2. "Oooooooooooh, I have to work at Giraffe!" Ever heard that before? I guess not, because Grudgemeister has heard it enough times for all of you. Anytime a grudge event was 'locked in', to the agreement of all concerned, I'd get a call off the Cheating Czech and guess what he'd say......yes, you guessed it....."Oooooooooooh, I have to work at Giraffe!"
3. You ain't getting off this lightly on the squib out score either ASBO, as his version of the Giraffe call was..."Oooooooooooh, I have to work at Kensington!" Work???? pigs arse fat boy!.. though I guess if you call sitting on your clacker watching 5 hours of Simpson shows work, you could call it work.
4. The Australia trip..... Grudge Down Under. A fuck up from start to finish, with a travel itinerary designed by the same dickheads who built this little beauty.

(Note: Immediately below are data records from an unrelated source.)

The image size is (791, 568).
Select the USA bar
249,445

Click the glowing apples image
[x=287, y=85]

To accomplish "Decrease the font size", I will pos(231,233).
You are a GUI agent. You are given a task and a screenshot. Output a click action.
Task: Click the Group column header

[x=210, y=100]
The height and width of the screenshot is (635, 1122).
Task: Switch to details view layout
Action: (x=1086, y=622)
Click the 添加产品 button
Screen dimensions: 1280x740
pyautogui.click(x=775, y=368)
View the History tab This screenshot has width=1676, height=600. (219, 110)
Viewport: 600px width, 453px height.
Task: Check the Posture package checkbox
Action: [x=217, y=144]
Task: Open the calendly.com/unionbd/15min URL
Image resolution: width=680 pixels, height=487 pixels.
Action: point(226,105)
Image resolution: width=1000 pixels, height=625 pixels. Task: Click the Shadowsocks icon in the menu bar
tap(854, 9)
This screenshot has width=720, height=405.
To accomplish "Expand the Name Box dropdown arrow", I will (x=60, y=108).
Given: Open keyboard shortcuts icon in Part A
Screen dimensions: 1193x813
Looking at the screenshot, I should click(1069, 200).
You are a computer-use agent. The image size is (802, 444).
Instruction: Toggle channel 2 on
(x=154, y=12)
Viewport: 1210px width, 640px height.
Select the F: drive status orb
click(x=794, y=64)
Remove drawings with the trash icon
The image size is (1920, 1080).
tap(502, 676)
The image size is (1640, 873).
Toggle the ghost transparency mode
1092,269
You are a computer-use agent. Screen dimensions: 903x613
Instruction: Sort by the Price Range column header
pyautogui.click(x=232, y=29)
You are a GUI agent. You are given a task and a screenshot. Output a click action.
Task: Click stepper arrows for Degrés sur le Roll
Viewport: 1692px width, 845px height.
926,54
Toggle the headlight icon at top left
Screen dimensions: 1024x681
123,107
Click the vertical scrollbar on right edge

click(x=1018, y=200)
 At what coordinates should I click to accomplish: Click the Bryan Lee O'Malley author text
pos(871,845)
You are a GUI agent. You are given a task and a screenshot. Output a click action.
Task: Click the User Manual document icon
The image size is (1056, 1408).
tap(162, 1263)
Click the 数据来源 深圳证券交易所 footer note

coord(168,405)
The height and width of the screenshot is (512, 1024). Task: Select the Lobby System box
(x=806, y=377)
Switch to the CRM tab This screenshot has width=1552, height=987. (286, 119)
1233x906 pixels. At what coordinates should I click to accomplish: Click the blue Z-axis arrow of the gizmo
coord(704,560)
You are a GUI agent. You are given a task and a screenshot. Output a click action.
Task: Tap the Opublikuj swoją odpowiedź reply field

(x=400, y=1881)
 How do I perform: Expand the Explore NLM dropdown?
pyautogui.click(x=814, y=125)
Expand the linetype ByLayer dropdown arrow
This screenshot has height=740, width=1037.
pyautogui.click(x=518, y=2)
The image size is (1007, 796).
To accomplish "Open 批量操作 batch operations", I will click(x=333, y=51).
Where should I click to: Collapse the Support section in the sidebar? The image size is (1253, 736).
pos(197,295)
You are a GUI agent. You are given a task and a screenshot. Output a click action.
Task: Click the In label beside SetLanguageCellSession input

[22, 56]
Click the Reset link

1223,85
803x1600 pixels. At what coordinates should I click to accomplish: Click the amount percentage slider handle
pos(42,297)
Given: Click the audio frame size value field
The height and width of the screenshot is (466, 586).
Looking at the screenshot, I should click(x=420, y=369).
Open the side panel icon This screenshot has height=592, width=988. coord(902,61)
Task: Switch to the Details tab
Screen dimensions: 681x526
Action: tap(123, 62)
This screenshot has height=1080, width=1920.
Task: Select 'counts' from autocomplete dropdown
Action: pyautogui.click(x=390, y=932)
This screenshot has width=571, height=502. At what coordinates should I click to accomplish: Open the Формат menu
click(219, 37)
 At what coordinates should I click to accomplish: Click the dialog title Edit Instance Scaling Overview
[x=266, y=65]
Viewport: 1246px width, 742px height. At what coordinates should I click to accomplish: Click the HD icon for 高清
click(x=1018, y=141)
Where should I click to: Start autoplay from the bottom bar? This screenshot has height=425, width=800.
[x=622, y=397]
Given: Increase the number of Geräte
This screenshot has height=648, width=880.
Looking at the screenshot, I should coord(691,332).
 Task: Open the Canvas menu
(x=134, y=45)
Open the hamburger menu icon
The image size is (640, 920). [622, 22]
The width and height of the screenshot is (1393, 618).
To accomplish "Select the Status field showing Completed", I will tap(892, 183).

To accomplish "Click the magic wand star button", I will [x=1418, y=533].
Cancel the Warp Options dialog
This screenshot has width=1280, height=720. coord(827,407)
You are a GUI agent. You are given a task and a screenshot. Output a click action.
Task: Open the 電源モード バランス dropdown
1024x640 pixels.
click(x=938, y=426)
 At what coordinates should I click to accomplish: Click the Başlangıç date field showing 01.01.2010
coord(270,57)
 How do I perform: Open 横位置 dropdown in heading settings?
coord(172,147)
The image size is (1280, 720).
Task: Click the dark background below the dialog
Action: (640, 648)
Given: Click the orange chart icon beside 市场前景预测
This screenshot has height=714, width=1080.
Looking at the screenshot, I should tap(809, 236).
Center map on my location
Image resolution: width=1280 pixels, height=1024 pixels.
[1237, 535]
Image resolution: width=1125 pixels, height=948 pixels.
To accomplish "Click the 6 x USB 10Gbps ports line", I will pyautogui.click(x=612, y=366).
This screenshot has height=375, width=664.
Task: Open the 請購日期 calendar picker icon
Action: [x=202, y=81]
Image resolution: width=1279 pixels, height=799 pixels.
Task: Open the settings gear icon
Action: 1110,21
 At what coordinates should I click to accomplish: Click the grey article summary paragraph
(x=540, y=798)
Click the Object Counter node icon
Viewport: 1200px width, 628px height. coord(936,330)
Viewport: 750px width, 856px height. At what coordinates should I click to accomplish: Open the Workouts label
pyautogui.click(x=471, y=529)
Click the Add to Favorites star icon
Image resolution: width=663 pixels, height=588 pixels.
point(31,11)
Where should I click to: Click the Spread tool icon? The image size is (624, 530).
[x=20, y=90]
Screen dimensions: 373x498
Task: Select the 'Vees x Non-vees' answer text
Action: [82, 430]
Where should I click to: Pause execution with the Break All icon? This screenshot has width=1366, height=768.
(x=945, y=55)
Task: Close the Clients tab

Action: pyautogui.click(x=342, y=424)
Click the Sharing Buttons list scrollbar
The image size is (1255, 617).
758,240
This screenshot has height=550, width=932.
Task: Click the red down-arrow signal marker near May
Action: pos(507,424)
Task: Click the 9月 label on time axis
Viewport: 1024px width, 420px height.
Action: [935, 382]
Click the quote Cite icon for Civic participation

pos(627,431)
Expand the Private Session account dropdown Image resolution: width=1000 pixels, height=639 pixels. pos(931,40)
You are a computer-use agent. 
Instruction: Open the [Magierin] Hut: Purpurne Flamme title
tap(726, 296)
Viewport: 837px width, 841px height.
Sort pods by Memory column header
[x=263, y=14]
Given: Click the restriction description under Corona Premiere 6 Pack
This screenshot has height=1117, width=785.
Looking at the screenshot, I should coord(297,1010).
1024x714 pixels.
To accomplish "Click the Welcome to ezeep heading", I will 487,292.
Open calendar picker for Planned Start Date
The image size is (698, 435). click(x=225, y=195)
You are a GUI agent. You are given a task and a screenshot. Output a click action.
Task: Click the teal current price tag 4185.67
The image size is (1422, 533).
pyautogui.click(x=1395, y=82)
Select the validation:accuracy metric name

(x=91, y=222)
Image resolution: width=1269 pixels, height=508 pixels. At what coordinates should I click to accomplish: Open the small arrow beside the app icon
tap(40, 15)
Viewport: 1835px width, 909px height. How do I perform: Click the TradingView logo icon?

The whole trip deserves a blog of it's own, but in summary, no fucking events took place despite the Grudgemeister booking the MCG for the Aussie Rules kick. We did, however, get the 'bonus' event of Grudgeathletes shagging each other, well, that's what it looked and sounded like to the Grudgemeister when he returned home from the pub to find Tomas and ASBO in flagrante delicto making sounds not unlike that emanating from a pair of homosexual fur seals butt raunching on an ice floe near the Tierra del Fuego on a stormy July evening. Not only that, it was happening in the Grudgemeisters bed!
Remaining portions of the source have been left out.